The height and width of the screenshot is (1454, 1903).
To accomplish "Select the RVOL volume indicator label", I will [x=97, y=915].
++++++
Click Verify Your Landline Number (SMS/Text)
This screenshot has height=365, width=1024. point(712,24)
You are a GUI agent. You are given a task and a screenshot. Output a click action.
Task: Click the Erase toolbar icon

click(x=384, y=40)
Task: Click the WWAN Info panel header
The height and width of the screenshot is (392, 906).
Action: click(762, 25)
++++++
• _Exercise instructions_: Leave out every line above except those from the line with "Click Verify Your Landline Number (SMS/Text)" up to and including the line with "Task: Click the WWAN Info panel header", and copy those exactly.

• _Response below_:
Click Verify Your Landline Number (SMS/Text)
This screenshot has height=365, width=1024. point(712,24)
You are a GUI agent. You are given a task and a screenshot. Output a click action.
Task: Click the Erase toolbar icon

click(x=384, y=40)
Task: Click the WWAN Info panel header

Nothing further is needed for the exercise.